Return every line of text in the records below verbatim, omitting the pictures.

------------

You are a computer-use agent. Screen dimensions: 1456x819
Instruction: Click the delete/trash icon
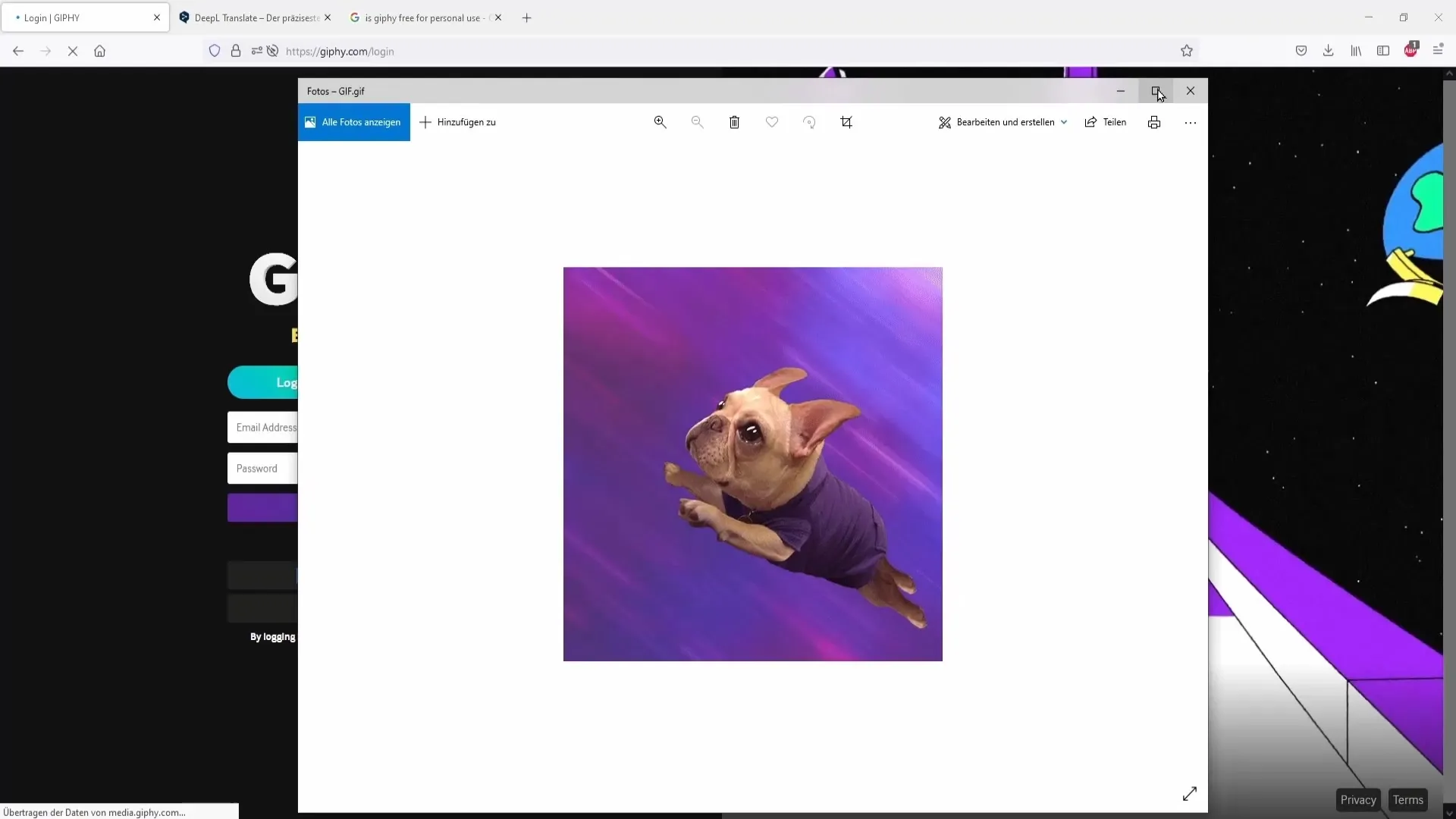[735, 122]
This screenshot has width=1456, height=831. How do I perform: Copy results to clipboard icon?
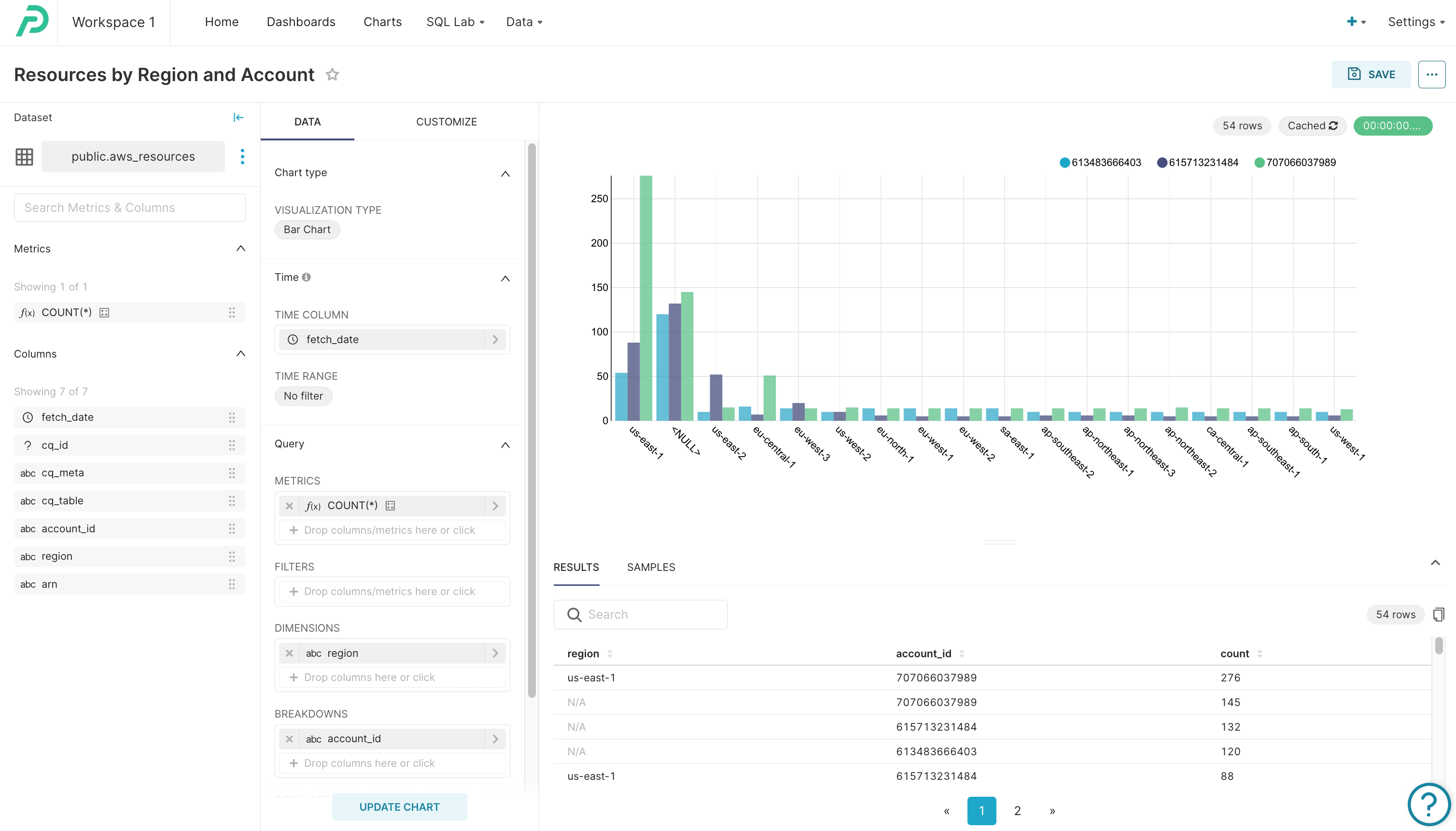(1438, 614)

------------

### [Written solution]
You are a computer-use agent. Screen dimensions: 1456x819
Instruction: Click the delete/trash icon
[735, 122]
This screenshot has width=1456, height=831. How do I perform: Copy results to clipboard icon?
(1438, 614)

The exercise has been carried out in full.